* Exercise task 1:
Return the passage of the radar glossary from "HYBRID RING—A circular" up to and including "by the mixer.", copied exactly.

* Text excerpt:
....

GATED AGC—Circuit that permits automatic gain control to function only during short time intervals.

GLOW DISCHARGE—Discharge of electricity through a gas in an electron tube.

GROUND CLUTTER—Unwanted echoes from surrounding land masses that appear on a radar indicator.

GROUND RANGE—The distance on the surface of the earth between a radar and its target. Equal to slant range only if both radar and target are at the same altitude.
GROUND-CONTROLLED APPROACH—Radar system used to guide aircraft to safe landings in poor visibility conditions.
GUIDANCE RADAR—System which provides information that is used to guide a missile to a target.

HALF-POWER POINT—A point on a waveform or radar beam that corresponds to half the power of the maximum power point.

HARD-TUBE MODULATOR—A high-vacuum electron tube modulator that uses a driver for pulse forming.

HEIGHT-FINDING RADAR—Radar that provides target altitude, range, and bearing data.

HITS PER SCAN—The number of times an RF beam strikes a target per antenna revolution.

HORIZONTAL PLANE—Imaginary plane that is tangent (or parallel) to the earth's surface at a given location.

HORN ANTENNA—See Horn Radiator.

HORN RADIATOR—A tubular or rectangular microwave antenna that is tapered and is widest at the open end.


HYBRID RING—A circular waveguide arrangement with four branches. When properly terminated, energy is transferred from any one branch into any two of the remaining three branches.

HYBRID MIXER—See Balanced Mixer.

IF AMPLIFIER—Usually a narrow-bandwidth IF amplifier that is tuned to one of the output frequencies produced by the mixer.

INDEX OF REFRACTION—The degree of bending of an RF wave when passing from one medium to another.

INDICATOR—Equipment that provides a visual presentation of target position information.

....

* Supplied records:
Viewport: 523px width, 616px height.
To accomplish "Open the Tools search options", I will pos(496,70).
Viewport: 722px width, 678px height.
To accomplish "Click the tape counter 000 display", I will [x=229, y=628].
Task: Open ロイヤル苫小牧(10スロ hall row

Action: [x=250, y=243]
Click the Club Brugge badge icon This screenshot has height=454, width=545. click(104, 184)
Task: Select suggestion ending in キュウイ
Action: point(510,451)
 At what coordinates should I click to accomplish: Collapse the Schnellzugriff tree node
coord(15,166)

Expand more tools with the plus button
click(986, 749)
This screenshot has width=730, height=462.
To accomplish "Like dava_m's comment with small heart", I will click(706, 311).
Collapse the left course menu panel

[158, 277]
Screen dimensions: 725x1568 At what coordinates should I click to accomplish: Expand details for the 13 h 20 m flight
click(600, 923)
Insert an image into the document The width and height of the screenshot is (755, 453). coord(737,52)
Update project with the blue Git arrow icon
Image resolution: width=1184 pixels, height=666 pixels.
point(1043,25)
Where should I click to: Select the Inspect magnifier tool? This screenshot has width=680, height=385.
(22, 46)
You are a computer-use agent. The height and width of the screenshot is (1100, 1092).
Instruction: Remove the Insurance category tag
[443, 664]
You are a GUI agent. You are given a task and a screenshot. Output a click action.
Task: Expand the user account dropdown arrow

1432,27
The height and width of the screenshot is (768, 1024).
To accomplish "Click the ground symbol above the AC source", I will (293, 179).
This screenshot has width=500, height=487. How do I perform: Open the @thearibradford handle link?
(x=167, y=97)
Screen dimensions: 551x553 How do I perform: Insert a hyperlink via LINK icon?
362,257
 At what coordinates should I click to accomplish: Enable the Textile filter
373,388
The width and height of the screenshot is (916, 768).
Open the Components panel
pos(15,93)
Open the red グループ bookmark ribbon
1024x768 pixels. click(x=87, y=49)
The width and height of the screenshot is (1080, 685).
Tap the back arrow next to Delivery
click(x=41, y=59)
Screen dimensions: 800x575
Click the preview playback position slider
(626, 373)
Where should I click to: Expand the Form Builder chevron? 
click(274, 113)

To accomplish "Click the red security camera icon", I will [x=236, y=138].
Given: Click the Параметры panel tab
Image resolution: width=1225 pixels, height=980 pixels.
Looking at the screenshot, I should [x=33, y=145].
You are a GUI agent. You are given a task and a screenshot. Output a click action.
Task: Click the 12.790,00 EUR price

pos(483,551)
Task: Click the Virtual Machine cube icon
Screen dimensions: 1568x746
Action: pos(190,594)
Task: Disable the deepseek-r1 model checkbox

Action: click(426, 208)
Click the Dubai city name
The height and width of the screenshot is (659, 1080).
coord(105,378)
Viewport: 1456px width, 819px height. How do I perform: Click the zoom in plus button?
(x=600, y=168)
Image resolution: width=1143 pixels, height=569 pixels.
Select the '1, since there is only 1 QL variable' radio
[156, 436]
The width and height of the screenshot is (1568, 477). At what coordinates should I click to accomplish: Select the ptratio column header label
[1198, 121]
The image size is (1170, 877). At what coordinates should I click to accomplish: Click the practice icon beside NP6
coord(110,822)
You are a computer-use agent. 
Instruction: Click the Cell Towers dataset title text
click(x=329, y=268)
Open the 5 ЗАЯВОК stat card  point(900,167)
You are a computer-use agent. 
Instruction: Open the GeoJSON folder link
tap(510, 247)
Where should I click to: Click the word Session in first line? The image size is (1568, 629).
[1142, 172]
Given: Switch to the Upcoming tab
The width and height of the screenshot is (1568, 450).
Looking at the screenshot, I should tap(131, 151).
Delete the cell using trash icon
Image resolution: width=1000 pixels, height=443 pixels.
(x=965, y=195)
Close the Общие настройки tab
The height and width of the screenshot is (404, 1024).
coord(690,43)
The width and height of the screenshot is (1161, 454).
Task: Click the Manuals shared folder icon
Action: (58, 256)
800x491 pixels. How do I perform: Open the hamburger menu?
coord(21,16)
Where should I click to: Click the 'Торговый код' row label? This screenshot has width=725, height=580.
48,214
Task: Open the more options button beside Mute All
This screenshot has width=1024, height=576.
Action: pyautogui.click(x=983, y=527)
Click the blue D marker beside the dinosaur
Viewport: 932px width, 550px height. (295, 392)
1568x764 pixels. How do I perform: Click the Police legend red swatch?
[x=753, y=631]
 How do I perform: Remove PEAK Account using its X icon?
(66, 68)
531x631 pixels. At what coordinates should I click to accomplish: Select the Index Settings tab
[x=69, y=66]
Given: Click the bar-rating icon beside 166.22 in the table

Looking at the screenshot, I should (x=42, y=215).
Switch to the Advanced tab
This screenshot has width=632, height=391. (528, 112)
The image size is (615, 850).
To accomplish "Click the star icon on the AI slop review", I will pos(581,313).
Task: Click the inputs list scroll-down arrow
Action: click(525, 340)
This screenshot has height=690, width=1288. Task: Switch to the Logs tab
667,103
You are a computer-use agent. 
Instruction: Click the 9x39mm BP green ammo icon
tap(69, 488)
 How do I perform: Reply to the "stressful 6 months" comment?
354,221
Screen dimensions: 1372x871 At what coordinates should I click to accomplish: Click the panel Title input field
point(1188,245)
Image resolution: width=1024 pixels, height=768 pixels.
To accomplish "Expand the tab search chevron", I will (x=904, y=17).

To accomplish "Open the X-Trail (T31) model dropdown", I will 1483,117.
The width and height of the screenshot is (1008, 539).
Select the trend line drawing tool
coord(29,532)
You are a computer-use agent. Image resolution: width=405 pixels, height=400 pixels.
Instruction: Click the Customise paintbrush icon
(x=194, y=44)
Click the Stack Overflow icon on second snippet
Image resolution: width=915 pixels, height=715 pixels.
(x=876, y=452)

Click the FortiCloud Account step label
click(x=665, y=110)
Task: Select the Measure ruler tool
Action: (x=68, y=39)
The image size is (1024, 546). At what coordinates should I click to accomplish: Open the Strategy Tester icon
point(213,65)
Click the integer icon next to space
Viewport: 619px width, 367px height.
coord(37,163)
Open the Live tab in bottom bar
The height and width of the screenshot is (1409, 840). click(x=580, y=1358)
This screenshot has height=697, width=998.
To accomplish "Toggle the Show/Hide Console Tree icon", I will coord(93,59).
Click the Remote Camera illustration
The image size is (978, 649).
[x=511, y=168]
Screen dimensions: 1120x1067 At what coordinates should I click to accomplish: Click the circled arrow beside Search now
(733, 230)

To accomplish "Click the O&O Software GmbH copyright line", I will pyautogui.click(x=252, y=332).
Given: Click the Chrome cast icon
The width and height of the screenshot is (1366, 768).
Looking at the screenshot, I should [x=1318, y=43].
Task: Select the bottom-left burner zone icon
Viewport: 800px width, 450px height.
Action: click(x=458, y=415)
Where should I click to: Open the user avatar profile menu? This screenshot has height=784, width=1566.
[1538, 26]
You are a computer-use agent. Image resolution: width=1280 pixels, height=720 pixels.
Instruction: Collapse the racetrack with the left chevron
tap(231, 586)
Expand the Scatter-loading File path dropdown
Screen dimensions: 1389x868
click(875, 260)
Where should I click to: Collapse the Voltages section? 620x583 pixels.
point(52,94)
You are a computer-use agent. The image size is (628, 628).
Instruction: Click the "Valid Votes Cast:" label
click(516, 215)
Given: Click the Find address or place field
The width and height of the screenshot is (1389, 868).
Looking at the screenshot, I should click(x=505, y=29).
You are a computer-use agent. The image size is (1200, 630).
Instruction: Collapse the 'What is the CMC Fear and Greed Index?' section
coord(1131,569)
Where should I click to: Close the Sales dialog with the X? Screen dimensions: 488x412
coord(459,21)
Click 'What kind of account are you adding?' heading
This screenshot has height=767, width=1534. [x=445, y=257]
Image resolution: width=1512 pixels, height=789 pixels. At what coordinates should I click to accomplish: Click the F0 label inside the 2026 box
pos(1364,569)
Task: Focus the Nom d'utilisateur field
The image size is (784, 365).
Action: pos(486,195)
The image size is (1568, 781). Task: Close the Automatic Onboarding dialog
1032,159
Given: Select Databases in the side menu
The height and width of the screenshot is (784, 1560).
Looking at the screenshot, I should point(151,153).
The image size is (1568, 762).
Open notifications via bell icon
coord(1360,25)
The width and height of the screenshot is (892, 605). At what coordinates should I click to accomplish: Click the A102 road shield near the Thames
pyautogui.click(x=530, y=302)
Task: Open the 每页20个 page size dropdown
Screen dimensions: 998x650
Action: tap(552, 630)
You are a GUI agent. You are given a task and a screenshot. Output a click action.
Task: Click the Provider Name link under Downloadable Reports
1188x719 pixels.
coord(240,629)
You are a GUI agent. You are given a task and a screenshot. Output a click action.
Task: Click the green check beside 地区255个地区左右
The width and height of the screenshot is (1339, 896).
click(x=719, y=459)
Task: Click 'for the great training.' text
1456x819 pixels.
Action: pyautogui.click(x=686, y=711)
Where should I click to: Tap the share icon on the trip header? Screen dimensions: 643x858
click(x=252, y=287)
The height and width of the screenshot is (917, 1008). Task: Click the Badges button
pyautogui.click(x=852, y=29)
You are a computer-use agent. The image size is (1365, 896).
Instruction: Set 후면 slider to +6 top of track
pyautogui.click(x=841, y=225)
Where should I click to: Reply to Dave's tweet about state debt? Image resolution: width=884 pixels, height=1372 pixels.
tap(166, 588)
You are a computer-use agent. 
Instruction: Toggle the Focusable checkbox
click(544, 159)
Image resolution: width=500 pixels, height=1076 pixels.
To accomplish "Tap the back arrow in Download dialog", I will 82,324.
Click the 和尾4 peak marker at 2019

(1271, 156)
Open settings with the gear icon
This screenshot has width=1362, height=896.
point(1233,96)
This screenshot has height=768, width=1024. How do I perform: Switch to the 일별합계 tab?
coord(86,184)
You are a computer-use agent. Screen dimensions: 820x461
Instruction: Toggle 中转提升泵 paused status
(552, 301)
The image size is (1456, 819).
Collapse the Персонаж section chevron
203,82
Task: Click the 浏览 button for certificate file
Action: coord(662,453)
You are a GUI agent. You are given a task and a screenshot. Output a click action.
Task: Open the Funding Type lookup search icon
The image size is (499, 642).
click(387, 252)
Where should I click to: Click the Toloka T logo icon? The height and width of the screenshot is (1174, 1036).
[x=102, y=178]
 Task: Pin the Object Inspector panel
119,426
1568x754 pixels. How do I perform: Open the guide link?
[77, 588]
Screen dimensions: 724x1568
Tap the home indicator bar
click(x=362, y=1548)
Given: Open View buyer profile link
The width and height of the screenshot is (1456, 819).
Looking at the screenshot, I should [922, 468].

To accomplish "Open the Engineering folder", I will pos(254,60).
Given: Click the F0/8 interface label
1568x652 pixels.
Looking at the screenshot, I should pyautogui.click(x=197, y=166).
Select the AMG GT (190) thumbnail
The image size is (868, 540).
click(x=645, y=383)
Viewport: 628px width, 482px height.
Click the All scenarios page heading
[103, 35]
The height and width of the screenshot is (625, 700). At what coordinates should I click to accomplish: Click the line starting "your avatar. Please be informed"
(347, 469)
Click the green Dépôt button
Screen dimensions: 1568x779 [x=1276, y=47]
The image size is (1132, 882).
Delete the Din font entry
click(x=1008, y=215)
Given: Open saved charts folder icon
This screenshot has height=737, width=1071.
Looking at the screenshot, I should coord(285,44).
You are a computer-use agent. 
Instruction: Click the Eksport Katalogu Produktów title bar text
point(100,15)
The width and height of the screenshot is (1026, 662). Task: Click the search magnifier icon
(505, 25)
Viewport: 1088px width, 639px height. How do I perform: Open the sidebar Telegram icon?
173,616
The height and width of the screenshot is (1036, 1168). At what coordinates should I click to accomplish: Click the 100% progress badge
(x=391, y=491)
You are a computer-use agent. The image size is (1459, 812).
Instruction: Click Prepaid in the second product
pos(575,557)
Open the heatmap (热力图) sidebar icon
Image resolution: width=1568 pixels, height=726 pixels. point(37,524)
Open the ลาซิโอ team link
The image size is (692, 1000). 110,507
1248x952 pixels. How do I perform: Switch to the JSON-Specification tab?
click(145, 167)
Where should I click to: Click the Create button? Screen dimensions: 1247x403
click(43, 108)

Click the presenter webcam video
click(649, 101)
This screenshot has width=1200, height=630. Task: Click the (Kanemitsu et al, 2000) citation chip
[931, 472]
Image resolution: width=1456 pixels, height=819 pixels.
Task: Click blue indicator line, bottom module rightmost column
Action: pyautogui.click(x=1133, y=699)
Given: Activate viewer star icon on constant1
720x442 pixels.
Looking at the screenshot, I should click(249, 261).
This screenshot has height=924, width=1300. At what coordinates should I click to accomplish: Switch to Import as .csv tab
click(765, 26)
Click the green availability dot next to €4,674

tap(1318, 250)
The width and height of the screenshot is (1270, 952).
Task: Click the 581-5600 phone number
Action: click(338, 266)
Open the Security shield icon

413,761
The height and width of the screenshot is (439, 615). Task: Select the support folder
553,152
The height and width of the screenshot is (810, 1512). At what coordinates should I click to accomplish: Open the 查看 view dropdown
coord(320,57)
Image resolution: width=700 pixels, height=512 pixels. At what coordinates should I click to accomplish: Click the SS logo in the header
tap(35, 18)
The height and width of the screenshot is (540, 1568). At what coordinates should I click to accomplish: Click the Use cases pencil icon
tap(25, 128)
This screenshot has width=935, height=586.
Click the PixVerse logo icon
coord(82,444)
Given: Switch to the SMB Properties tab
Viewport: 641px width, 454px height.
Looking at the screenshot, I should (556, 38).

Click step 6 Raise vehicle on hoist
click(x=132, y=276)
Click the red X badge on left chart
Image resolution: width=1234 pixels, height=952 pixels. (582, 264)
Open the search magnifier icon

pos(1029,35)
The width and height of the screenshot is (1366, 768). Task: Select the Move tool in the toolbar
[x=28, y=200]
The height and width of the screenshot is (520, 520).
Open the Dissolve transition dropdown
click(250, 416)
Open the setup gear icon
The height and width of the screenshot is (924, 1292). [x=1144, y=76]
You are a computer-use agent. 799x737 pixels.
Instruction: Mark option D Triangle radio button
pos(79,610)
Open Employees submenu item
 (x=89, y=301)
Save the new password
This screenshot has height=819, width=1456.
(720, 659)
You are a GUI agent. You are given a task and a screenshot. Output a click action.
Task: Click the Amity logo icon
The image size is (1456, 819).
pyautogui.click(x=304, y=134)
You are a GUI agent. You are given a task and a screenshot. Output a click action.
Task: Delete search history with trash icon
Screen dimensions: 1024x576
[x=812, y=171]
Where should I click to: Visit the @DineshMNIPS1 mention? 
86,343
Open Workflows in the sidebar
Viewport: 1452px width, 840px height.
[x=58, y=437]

....

* Exercise task 2:
In the records, retype without any change the lines from the line with "At what coordinates should I click to accomplish: Collapse" up to and including the line with "click(600, 923)".

* Response 1:
HYBRID RING—A circular waveguide arrangement with four branches. When properly terminated, energy is transferred from any one branch into any two of the remaining three branches.

HYBRID MIXER—See Balanced Mixer.

IF AMPLIFIER—Usually a narrow-bandwidth IF amplifier that is tuned to one of the output frequencies produced by the mixer.

* Response 2:
 At what coordinates should I click to accomplish: Collapse the Schnellzugriff tree node
coord(15,166)

Expand more tools with the plus button
click(986, 749)
This screenshot has width=730, height=462.
To accomplish "Like dava_m's comment with small heart", I will click(706, 311).
Collapse the left course menu panel

[158, 277]
Screen dimensions: 725x1568 At what coordinates should I click to accomplish: Expand details for the 13 h 20 m flight
click(600, 923)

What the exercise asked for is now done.